Aegean Financial will pay a civil penalty of $65,000 and also must make clear and prominent disclosures in its reverse mortgage advertisements, as well as implement a system to ensure it is following all laws, the CFPB says in its release.
ARMCO: Loan Defect Rate Dropped In Second Quarter
About 1.63% of all loan files included “critical” defects in the second quarter – down from a peak of 1.92% in the first quarter, according to ARMCO’s QC Trends report, which analyzes loan data passing through the firm’s ACES Analytics benchmarking software.
Still, critical defects were higher than they were in the third quarter of 2015, when 0.77% of all files had critical defects.
A critical loan defect is one that would likely preclude a loan from funding under the current regulations and agency requirements. However, there is no standard definition of what a critical loan defect is. ARMCO uses the Fannie Mae loan defect taxonomy, along with its own analysis of data captured by the ACES Analytics benchmarking system, to arrive at the findings of its QC report.
The second-quarter report finds that defects in the “legal/regulatory/compliance” category continued to decrease; however, this category remains the largest, with about 34% of all defects fitting into it.
The report also finds that “credit-related” defects increased significantly compared with the first quarter. Defects related to assets were up 172%, defects related to borrower/mortgage eligibility were up 162%, defects related to credit were up 91%, and defects related to income/employment were up 69%.
Defects related to the TILA-RESPA Integrated Disclosures (TRID) rule were down slightly compared with the first quarter.
“While TRID-related defects are still driving the majority of legal/regulatory/compliance defects, we’re seeing a decline in defects in this category as a result of corrective action planning lenders undertook through the first six months of 2016,” says Phil McCall, chief operating officer for ARMCO, in a statement. “As lenders determine the most effective strategies for addressing TRID-related defects, we expect to see this category decline further.”
Loan package documentation defects increased slightly and accounted for 26.7% of reported defects versus 26.4% in the first quarter.
“Given the magnitude of compliance-related defects lenders were facing in the first quarter, it’s not surprising to see upticks in other areas,” says Avi Naider, CEO for ARMCO. “Now that lenders have begun to get a handle on their TRID-related defects, they should have more capacity to address those credit-related defects. Thus, we should see those categories normalize in the third quarter.”
ClosingCorp Hires New SVP Of Data Operations And Product Management
Gerardo Caceres has joined ClosingCorp, a provider of residential real estate closing cost data and technology for the mortgage and real estate services industries, as senior vice president of data operations and product management.
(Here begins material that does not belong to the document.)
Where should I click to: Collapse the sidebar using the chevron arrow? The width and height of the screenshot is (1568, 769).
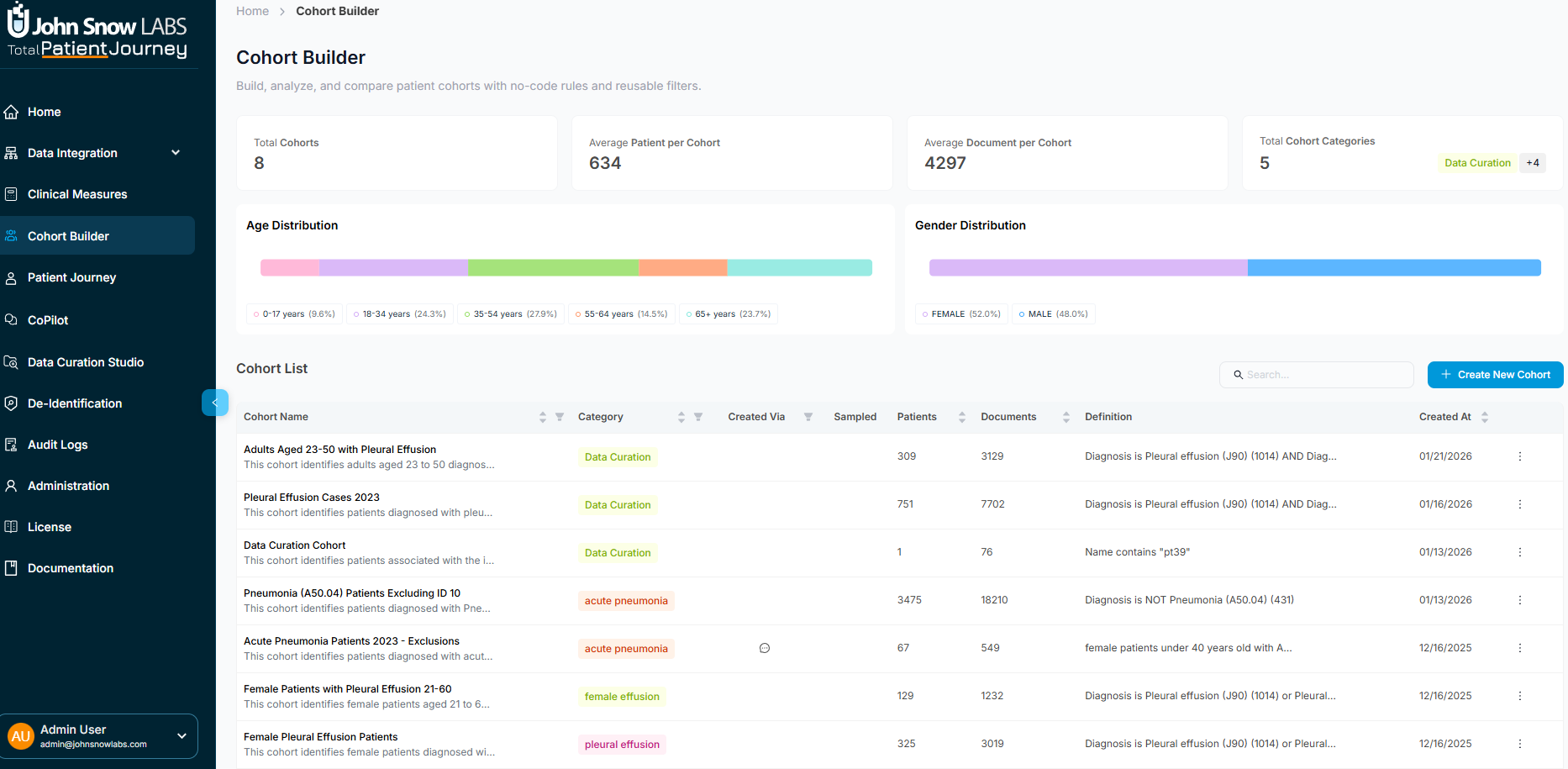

Previously, Caceres was the senior vice president of service delivery and account management at RealEC Technologies/Black Knight Financial Services, where he was responsible for driving relationship management and strategic initiatives with top-tier clients.
Prior to that, he held a series of executive positions at Bank of America, most recently serving as senior vice president of title strategy and national title platform (NTP). In this role, he was responsible for providing title and closing services to Bank of America home loan originations through the NTP, a managed network of title and closing providers.
In his new position, Caceres will determine the overall strategic direction and tactical execution for all of ClosingCorp’s products. He is responsible for further enhancing the company’s data and information management strategy. His immediate focus is to deliver several enhancements to strengthen the company’s core products, while also ensuring that data is acquired, processed, updated, verified and available to ClosingCorp’s clients quickly and accurately.